Da queste osservazioni si può concludere che le preferenze sessuali possono essere modificate da esposizioni più tardive a una femmina di un'altra specie; inoltre una breve esposizione a una femmina della specie da cui il soggetto è stato allevato è sufficiente a consolidare o stabilizzare la preferenza sessuale dell'animale. Quando i maschi di diamante mandarino allevati da genitori di passero del Giappone sono esposti a femmine della specie adottiva, in seguito corteggiano le femmine di questa specie; tuttavia, quando sono esposti prima a una femmina di diamante mandarino, gran parte dei maschi muta la preferenza rivolgendosi alla femmina della propria specie. Sulla base di questi e di altri risultati, Hans-Joachim Bischof (1994) ha suggerito che l'imprinting sessuale sia un processo che si svolge in due stadi, o periodi sensibili: una fase di acquisizione, in cui l'animale apprende le caratteristiche dei suoi genitori e dei fratelli, e una fase di consolidamento, in cui la preferenza sessuale si stabilizza o si modifica a seconda della specie a cui appartiene l'individuo al quale il maschio viene esposto.

I termini 'mantenimento', 'facilitazione' e 'induzione' furono introdotti da Gilbert Gottlieb per distinguere alcune delle modalità con cui l'esperienza può influenzare lo sviluppo della 'percezione delle caratteristiche della specie'. È stato dimostrato che tutte e tre le modalità possono verificarsi durante lo sviluppo delle preferenze filiali. Hampton e collaboratori sostengono che durante le fasi di vita oggetto dei loro studi e di altri studi simili, gli effetti dell'esperienza sullo sviluppo della predisposizione possono essere classificati come un caso di induzione; la predisposizione inizialmente non è espressa ed emerge solo in seguito a esperienza non specifica. Certamente la terminologia di Gottlieb è descrittiva e non dice nulla sui meccanismi alla base dei fenomeni; tuttavia essa può costituire un utile modello per classificare gli effetti dell'esperienza sullo sviluppo del comportamento.

Il fatto che l'esposizione a differenti tipi di stimoli possa portare all'emergere di una predisposizione costituisce un esempio di induzione di un meccanismo percettivo tramite esperienza non specifica. Altri studi sull'imprinting filiale suggeriscono che lo stesso principio si può applicare alla facilitazione dello sviluppo dei meccanismi percettivi. Nell'imprinting sessuale del diamante mandarino si sono evidenziate prove del mantenimento (definito 'consolidamento' o 'stabilizzazione') delle preferenze sessuali attraverso esperienze non specifiche. Gli effetti dell'induzione, del mantenimento o della facilitazione provocati da un'esperienza non specifica, e apparentemente non correlata, su meccanismi percettivi specifici, sembrano essere un principio fondamentale dello sviluppo comportamentale.
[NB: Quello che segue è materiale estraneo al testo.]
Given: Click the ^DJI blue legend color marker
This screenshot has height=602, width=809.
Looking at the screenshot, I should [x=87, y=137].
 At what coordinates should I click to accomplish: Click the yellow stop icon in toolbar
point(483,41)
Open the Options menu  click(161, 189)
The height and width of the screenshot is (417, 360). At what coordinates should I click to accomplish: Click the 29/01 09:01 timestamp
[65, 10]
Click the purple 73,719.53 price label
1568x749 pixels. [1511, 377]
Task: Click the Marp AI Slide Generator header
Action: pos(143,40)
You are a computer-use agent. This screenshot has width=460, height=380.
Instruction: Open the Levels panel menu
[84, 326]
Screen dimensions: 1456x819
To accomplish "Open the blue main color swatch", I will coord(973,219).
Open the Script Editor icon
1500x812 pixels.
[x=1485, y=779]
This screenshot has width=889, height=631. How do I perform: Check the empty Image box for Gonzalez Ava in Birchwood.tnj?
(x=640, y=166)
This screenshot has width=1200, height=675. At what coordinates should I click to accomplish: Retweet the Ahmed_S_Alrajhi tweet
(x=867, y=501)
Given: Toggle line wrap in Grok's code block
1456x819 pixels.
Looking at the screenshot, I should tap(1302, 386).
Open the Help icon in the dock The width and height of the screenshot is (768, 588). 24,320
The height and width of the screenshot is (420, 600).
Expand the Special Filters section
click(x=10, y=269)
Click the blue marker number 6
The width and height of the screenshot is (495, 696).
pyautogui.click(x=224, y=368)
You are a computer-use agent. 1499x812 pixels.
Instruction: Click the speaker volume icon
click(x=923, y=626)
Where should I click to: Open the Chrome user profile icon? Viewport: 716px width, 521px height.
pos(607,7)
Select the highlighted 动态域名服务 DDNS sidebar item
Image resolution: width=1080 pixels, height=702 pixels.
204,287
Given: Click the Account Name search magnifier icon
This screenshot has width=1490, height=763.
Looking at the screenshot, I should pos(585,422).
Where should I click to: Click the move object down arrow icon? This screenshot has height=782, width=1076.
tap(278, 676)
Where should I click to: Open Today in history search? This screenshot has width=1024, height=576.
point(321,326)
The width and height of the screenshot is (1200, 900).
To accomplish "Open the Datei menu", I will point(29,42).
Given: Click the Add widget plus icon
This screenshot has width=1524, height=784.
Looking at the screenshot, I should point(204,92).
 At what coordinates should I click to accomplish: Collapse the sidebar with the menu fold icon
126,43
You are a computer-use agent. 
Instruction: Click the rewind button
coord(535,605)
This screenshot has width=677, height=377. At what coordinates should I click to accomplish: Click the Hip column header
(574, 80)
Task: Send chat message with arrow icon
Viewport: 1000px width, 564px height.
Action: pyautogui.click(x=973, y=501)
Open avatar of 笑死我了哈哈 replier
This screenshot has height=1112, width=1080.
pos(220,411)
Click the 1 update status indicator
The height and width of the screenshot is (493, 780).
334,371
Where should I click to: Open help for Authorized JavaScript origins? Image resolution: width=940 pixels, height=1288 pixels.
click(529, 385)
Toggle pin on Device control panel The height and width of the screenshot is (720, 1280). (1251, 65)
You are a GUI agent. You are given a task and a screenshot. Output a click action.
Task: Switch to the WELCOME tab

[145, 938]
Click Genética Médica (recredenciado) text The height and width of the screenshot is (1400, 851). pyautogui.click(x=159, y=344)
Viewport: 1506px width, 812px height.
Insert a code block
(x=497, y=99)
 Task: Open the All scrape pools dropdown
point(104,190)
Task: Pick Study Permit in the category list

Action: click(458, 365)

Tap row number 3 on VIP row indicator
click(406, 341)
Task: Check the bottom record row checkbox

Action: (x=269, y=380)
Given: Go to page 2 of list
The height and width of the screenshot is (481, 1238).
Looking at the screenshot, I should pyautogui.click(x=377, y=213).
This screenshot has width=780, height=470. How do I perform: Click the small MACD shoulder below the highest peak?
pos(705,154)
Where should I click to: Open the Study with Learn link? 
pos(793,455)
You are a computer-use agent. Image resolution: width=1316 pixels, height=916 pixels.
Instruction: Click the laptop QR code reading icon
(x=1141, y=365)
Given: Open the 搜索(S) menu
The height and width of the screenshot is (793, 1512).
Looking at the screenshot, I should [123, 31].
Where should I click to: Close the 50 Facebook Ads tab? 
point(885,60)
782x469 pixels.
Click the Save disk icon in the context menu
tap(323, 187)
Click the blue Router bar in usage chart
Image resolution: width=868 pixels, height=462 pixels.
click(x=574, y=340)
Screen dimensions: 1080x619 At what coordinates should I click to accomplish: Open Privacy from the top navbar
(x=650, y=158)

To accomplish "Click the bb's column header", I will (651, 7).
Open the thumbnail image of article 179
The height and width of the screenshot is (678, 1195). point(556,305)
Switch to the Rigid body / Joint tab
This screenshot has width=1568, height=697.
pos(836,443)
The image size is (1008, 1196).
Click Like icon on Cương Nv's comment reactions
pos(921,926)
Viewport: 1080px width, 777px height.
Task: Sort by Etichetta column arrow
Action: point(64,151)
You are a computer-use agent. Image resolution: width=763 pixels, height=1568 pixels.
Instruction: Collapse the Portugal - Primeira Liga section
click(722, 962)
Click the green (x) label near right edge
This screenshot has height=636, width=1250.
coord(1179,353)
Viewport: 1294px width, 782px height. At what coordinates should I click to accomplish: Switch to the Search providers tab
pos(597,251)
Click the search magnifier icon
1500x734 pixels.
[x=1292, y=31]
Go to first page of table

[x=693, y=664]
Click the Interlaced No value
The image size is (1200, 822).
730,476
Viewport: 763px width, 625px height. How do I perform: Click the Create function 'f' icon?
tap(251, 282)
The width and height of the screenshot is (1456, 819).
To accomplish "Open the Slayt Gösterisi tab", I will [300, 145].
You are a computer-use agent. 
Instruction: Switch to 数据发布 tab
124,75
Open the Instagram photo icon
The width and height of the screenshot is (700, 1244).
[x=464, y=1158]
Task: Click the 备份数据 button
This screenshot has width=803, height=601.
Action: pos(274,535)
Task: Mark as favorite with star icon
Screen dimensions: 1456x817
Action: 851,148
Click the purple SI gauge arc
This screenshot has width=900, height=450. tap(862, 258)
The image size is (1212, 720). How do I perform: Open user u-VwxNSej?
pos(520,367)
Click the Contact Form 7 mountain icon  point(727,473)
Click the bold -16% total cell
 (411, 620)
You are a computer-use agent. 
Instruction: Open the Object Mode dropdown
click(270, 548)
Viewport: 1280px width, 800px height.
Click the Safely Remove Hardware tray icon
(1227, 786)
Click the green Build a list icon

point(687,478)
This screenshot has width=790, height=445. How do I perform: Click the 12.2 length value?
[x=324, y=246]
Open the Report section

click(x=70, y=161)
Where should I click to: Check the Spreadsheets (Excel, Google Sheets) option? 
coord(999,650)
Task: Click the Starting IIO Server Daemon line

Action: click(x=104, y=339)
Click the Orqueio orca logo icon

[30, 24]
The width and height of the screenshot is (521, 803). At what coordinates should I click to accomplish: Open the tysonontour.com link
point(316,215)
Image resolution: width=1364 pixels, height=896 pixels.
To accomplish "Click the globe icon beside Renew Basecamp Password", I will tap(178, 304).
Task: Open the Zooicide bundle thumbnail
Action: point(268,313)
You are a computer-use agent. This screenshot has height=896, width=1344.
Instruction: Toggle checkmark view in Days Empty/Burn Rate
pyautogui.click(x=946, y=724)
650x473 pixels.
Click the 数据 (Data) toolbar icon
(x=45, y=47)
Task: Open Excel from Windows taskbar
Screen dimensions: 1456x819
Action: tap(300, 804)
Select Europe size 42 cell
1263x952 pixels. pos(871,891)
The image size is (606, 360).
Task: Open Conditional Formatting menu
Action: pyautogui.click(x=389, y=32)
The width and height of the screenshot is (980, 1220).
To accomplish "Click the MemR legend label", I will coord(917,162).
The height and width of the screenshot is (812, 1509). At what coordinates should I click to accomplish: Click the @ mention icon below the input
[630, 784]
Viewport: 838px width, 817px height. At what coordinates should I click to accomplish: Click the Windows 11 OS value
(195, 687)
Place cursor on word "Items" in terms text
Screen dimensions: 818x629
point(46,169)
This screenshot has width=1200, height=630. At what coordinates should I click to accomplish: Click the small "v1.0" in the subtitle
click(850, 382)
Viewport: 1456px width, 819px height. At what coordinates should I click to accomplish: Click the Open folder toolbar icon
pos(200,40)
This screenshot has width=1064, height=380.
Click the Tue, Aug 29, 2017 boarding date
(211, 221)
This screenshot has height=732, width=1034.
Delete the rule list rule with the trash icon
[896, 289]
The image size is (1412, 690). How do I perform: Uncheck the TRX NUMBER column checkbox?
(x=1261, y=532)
Una conclusione importante che si può trarre da una rassegna delle ricerche recenti è che, in contrasto con quanto affermato originariamente da Lorenz, l'imprinting filiale e quello sessuale non sono fenomeni irreversibili e rigidamente determinati, vincolati a periodi sensibili o a particolari predisposizioni, anche se questi fattori svolgono certamente, in un modo o nell'altro, un ruolo importante. Vi è invece una considerevole plasticità nel sistema, che permette a differenti tipi di esperienze di influenzare la formazione delle preferenze sociali di un animale in differenti fasi del suo sviluppo.